Morning Water and a Poet

From Chapter 28: A NEW SECTION
Book VI, Verses 642-647, 653-655
View on Masnavi.net

Abandon denial and worship existence; learn this from that intoxicated Turk.  
The request of the intoxicated Turkish prince for the musician at dawn and the interpretation of this saying: "Indeed, Allah has a wine prepared for His friends; when they drink, they become intoxicated, and when they are intoxicated, they become pure," to the end of the saying.  
Wine brews in the vat of secrets so that whoever is detached drinks from it. Allah says, "Indeed, the righteous will drink." This wine you drink is forbidden; we drink only what is lawful. "Strive to become something from nothing and become intoxicated with the wine of God."  
The Persian became aware of the Turkish magic and, from the hangover of wine, sought the musician.  
The musician of the soul is the companion of the intoxicated; it is the nourishment and strength of the intoxicated.  
The musician drew them towards intoxication, and again they tasted intoxication from the breath of the musician.  
That divine wine was taken by the musician, and this bodily wine is consumed by this musician.  
Both may have the same name in speech, but the beauty of one is far from the beauty of the other.  

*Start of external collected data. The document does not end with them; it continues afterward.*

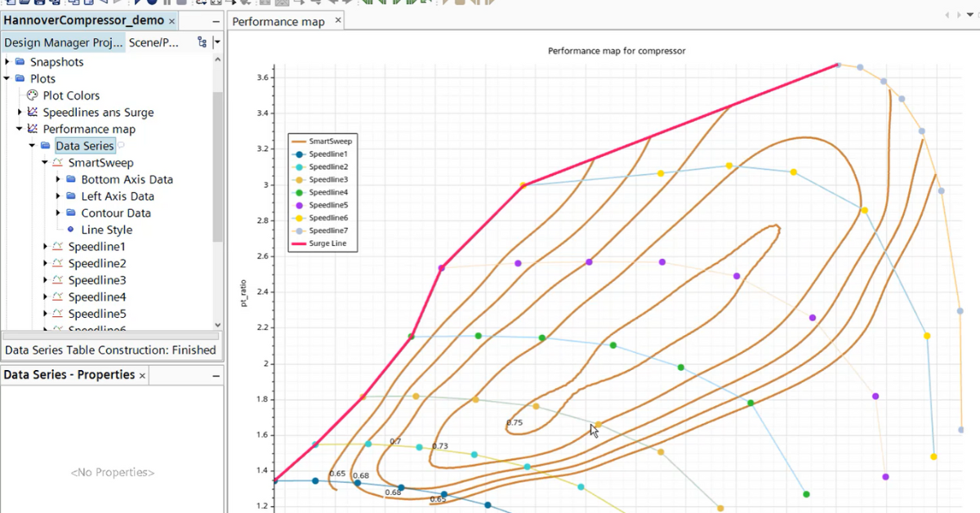The width and height of the screenshot is (980, 513).
Task: Expand the Snapshots folder
Action: click(7, 61)
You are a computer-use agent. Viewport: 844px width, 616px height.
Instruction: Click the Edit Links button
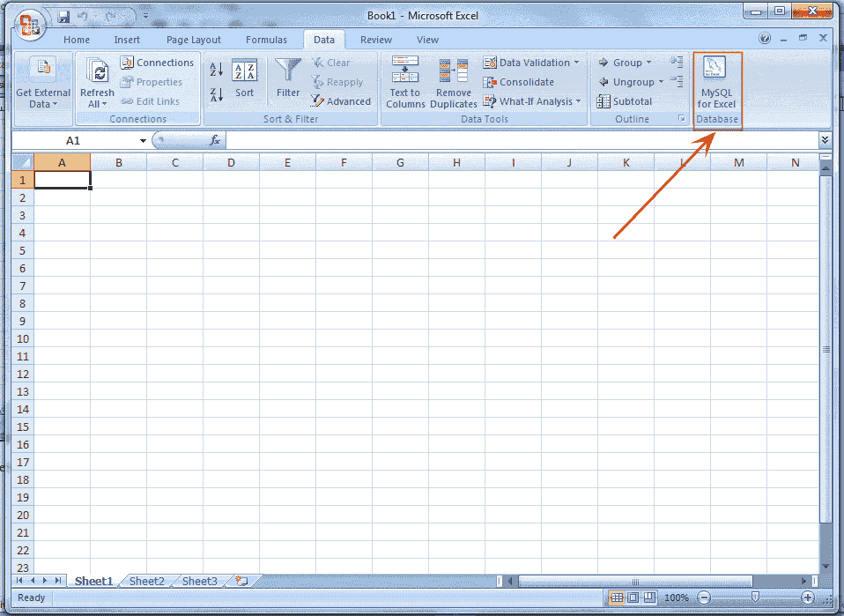pos(156,100)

There is a verbal confusion in expression, but where is the sky compared to a rope?  
The constant verbal similarity is misleading; the similarity between the infidel and the believer is in the body.  
Bodies are like sealed jugs; look at what is inside each jug.  
If you look at its contents, you are a king; if you look at its container, you are misguided.  
Consider words like this body; their meaning is like the soul within.  
The eye of the body always sees the body; the eye of the soul sees the soul full of art.  
Thus, from the form of the words of the Masnavi, the form is misleading, and the meaning is guiding.